While at Union, I had my first paper proposal accepted for the Annual Meeting of the Society of Biblical Literature. Dean did not let me go into this experience unprepared. I worked on it all fall, and a few weeks before I was to read my paper, I read it before our Graduate Colloquium, which consisted of other doctoral students and faculty. It all seemed to go quite well from my perspective, and I left the colloquy encouraged and energized. The next day, Dean called me into his office and began to explain all the ways that the paper needed to be improved. I was a little dismayed, to say the least. I remember saying to him that I was worried that the time was short, it was just a few days before the Annual Meeting, the paper seemed to be good enough, and I would survive my first experience reading this paper. At that, Dean furrowed his brow and said: “You can read a telephone book and survive. You want to succeed.” So, I re-wrote the paper, and have been re-writing ever since.
As a teacher, Dean could take a student’s breath away. His reflections were lectures in the theology of the Hebrew Bible. A “simple” introductory course on Biblical Hebrew, in which the class worked through the first few chapters of Genesis, was an introduction to ancient Near Eastern religion and iconography. As his teaching assistant, my poor section of students learned about the miracle of the “Canaanite Shift” and the wonders of assimilated nuns, while Dean’s section explored the depths of Shamash enthroned above the chaotic waters. In seminars, Dean’s answers to questions were themselves substantial academic articles, delivered extemporaneously, presented point by point in logical, linear arguments, complete with footnotes.

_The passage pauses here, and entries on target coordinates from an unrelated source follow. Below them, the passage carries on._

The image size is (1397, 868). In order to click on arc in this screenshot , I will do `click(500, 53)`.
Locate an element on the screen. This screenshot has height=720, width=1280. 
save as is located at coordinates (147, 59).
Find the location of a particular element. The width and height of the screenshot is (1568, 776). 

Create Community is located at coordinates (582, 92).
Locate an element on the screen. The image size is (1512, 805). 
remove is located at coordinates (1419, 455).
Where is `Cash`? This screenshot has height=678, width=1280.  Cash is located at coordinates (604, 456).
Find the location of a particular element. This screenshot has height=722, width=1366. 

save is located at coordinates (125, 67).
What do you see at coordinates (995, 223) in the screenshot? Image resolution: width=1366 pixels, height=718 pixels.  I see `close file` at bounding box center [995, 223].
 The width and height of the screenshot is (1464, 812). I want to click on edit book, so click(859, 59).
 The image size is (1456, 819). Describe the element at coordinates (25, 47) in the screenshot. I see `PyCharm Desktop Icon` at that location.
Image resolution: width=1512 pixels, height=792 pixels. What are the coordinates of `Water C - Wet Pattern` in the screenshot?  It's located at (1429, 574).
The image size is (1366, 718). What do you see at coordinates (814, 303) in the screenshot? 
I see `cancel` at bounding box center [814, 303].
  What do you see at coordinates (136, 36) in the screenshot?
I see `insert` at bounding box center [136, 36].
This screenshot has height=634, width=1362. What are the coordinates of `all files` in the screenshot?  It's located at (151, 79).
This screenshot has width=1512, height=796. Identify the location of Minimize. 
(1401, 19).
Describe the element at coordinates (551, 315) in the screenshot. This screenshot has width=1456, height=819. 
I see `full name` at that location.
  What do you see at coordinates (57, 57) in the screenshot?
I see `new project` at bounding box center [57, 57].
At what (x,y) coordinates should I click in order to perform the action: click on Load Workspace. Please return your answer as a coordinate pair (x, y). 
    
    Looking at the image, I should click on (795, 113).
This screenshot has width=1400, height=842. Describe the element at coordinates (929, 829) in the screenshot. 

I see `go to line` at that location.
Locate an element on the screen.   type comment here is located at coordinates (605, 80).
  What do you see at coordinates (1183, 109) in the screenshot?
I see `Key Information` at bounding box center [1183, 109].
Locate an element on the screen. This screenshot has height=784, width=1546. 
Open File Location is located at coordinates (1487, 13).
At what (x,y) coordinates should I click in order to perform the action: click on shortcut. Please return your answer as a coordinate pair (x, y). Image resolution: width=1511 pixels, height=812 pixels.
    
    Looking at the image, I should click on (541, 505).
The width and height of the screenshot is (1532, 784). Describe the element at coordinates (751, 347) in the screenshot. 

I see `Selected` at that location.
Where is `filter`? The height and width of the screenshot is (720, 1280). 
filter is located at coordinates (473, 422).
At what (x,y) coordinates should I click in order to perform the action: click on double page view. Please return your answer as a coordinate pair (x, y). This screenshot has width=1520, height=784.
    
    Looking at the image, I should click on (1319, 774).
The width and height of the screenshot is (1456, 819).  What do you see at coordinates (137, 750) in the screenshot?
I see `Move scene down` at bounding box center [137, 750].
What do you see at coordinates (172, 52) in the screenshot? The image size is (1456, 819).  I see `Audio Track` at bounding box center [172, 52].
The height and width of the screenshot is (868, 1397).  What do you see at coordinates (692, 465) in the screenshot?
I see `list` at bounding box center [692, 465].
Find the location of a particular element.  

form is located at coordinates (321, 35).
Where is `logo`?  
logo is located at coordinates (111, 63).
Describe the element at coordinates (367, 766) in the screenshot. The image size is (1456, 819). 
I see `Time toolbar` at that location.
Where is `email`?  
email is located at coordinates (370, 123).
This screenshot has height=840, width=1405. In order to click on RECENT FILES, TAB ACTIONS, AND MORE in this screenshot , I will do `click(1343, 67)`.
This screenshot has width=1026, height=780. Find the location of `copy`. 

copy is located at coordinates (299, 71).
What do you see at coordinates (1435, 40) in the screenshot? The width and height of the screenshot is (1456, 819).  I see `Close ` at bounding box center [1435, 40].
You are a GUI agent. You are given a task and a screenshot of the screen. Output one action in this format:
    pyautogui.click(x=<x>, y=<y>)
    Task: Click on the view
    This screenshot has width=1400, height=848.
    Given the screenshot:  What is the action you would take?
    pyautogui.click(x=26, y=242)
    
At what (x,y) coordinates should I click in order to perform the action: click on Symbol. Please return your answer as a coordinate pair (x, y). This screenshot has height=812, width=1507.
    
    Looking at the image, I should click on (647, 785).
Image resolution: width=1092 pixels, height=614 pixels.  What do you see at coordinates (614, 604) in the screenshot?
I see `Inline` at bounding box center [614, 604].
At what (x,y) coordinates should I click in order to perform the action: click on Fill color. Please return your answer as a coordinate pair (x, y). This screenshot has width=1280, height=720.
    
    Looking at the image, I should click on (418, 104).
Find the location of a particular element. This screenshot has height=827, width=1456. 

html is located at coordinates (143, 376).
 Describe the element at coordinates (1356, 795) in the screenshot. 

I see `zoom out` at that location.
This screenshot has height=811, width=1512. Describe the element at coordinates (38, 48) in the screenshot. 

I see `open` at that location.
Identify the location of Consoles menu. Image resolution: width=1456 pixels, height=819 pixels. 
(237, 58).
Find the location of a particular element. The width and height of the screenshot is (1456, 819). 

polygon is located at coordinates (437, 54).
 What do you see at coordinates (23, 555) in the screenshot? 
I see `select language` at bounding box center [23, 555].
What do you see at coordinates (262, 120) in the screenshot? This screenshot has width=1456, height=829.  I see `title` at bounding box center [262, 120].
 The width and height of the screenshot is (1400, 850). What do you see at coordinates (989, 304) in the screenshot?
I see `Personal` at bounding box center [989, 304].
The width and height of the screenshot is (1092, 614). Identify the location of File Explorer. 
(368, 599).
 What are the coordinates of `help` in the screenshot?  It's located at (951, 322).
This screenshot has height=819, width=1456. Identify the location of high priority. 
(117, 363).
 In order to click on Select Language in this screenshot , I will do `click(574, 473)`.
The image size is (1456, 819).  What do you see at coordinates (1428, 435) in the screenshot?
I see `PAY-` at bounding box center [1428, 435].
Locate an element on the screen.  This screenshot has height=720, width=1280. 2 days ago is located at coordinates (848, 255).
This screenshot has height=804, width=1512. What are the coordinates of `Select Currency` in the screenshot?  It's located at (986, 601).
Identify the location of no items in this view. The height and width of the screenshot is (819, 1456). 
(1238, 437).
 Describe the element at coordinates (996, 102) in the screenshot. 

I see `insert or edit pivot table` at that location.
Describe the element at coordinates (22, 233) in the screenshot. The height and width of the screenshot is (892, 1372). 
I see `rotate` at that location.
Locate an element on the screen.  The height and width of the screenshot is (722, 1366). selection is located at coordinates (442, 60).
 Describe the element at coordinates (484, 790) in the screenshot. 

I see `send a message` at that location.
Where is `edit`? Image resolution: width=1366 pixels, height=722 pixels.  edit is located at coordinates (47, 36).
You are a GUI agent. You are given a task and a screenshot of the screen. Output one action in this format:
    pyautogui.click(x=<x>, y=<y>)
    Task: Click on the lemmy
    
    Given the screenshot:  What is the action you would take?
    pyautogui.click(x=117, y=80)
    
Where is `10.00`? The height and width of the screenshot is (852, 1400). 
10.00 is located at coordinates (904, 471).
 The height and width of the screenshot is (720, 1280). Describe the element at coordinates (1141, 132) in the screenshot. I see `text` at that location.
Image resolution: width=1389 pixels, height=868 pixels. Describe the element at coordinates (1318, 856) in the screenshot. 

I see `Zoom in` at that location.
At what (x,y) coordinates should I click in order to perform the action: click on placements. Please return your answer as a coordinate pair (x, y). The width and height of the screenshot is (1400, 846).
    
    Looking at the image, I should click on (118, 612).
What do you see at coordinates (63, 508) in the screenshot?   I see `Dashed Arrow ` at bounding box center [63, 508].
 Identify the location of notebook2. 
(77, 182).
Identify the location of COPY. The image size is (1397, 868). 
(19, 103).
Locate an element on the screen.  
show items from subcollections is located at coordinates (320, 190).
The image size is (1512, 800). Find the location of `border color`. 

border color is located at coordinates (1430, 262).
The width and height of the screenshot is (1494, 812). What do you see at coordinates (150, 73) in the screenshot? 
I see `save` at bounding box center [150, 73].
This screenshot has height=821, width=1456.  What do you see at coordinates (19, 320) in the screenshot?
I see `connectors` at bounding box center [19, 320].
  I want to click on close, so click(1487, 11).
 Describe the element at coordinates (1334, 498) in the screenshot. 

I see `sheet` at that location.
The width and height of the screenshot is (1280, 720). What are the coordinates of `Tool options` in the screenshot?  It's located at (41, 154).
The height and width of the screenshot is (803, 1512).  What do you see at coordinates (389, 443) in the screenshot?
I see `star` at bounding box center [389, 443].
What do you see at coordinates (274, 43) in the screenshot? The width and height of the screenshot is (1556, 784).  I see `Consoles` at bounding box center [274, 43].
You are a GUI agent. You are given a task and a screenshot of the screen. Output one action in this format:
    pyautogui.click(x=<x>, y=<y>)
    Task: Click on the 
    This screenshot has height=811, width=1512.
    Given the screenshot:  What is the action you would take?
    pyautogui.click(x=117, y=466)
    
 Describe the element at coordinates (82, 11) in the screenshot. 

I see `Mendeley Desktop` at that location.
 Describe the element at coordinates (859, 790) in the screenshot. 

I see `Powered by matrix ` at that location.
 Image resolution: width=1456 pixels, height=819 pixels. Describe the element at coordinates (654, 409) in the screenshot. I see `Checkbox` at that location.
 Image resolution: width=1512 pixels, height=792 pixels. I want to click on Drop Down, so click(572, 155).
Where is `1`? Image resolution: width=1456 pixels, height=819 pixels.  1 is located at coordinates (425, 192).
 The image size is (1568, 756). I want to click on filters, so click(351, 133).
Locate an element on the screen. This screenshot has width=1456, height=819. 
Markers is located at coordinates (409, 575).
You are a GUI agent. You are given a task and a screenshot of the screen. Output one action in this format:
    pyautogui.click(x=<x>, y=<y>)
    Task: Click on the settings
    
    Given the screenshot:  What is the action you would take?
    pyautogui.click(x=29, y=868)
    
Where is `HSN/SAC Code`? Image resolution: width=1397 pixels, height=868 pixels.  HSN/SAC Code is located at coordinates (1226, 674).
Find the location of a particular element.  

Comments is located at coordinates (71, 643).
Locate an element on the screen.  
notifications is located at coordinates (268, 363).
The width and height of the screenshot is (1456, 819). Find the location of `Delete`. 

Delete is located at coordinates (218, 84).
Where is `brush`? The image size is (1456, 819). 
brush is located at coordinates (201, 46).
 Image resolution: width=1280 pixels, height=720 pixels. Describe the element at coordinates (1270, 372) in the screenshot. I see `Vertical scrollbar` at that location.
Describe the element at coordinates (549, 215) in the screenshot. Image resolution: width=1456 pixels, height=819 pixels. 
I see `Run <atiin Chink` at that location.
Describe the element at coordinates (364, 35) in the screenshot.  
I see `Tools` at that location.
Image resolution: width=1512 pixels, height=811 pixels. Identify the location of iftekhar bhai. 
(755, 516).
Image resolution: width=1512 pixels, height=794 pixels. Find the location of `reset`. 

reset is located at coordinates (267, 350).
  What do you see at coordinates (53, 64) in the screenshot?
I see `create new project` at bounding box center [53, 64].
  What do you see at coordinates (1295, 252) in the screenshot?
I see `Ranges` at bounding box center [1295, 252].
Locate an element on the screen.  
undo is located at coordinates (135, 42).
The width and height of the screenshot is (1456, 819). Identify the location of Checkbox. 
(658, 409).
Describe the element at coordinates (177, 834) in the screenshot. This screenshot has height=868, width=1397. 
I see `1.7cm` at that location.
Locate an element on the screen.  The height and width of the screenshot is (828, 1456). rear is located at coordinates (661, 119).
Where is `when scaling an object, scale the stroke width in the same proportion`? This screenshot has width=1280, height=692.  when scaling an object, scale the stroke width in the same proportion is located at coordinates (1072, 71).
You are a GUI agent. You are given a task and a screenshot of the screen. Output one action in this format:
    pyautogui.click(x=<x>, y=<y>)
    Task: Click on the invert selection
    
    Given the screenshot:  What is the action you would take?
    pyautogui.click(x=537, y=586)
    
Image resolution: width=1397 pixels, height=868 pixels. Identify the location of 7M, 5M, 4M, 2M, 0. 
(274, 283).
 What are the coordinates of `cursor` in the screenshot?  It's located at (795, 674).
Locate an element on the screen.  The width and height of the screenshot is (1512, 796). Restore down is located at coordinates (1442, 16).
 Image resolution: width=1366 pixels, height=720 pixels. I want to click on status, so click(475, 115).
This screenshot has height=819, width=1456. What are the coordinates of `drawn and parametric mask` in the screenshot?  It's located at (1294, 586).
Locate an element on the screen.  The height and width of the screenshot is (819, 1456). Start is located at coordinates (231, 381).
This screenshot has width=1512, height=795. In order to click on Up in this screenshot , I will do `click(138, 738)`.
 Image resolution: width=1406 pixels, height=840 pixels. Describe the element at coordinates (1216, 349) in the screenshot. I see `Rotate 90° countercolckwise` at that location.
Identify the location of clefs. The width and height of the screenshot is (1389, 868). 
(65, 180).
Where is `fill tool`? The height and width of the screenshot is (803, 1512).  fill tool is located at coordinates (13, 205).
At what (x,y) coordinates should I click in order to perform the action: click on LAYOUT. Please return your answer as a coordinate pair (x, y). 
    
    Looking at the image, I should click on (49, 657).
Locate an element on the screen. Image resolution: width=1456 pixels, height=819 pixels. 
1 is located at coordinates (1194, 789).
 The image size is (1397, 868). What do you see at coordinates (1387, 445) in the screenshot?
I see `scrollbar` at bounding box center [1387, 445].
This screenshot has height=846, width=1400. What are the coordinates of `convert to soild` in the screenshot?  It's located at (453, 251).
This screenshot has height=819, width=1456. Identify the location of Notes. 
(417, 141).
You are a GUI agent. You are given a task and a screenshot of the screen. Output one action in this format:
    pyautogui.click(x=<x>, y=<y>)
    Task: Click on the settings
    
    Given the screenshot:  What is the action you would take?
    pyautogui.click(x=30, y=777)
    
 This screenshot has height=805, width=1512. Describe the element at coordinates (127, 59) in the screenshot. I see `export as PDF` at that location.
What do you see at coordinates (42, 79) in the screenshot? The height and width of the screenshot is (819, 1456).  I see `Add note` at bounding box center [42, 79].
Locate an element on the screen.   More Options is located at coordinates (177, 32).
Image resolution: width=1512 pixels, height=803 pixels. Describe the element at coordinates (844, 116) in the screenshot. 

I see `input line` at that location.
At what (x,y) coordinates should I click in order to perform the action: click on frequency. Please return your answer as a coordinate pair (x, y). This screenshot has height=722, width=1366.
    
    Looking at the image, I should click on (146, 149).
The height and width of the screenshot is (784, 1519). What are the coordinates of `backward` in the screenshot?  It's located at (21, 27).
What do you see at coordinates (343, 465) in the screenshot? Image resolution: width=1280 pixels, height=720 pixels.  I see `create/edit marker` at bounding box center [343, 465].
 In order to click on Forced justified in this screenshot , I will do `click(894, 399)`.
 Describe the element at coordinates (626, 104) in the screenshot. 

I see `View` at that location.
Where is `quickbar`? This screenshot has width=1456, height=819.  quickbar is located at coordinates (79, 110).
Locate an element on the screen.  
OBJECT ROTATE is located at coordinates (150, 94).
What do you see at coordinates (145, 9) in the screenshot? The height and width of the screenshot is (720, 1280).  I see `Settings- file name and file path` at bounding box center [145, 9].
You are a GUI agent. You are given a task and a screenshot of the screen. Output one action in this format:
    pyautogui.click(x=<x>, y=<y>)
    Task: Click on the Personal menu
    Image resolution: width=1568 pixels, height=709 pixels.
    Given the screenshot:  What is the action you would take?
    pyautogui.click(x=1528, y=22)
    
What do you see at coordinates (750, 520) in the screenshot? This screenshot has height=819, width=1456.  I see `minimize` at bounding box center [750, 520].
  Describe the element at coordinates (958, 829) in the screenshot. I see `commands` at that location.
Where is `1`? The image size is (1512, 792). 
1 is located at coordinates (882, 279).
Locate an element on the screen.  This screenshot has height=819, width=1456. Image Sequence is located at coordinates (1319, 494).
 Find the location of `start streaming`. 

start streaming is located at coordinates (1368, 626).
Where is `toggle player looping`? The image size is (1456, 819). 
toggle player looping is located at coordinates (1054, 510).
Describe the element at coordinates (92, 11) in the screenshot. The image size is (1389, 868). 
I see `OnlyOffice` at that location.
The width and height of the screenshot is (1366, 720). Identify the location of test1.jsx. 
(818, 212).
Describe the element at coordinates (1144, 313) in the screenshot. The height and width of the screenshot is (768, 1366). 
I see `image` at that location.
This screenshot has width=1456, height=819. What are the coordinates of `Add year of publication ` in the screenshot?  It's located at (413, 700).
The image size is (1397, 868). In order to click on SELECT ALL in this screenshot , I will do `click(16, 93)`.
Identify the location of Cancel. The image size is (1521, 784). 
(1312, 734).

If only I could have written fast enough.
As a scholar, his ideas were larger and more expansive than any publication could contain. Famously, Dean once turned in an eighty-plus-page manuscript for an article on the Shema (Deut 6:4-5). The editors returned it, stating that it needed to be shorter. An exchange of views ensued, but eventually the article was published (“The Yoke of the Kingdom: An Exposition of Deuteronomy 6:4-5,” Interpretation 27 [1973]: 273-306), with Dean anguishing over the loss of every comma.
His students know this story, however, because Dean told it about himself, full of self-deprecating laughter. Alongside Dean’s critical eye—and at times, Dean was brutally honest—was also an easy manner with which he shaped us into scholars. Dean told us this story about himself as something of a fable, one that carried a moral: less is more.
Dean transformed us from students to scholars, from women and men who could track down the answers to questions other people posed to professionals who generated new questions and answers. Today, we, Dean’s students, roam the world, each of us enjoying our own grand adventure teaching and preaching, researching and writing. We love our adventures because Dean first led us through our own wardrobes, not into Narnia, but rather into the land of ancient Israelite religion, a terrain filled with cherubim and fiery thrones and blazing bushes, ancient epics and archaic poems, mountain tops, both sacred and profane, and kings and priests and prophets, all of whom were subject to a written polity that served as a surrogate for Moses. Dean’s rakish smile promised the excitement of the journey. And that mischievous glint in his eye, we learned, was actually the critical insight of a Presbyterian Doktorvater.
̶ John T. Strong
Dr. John T. Strong is an alumnus of Union Presbyterian Seminary (Ph.D.’93) and professor of religious studies at Missouri State University.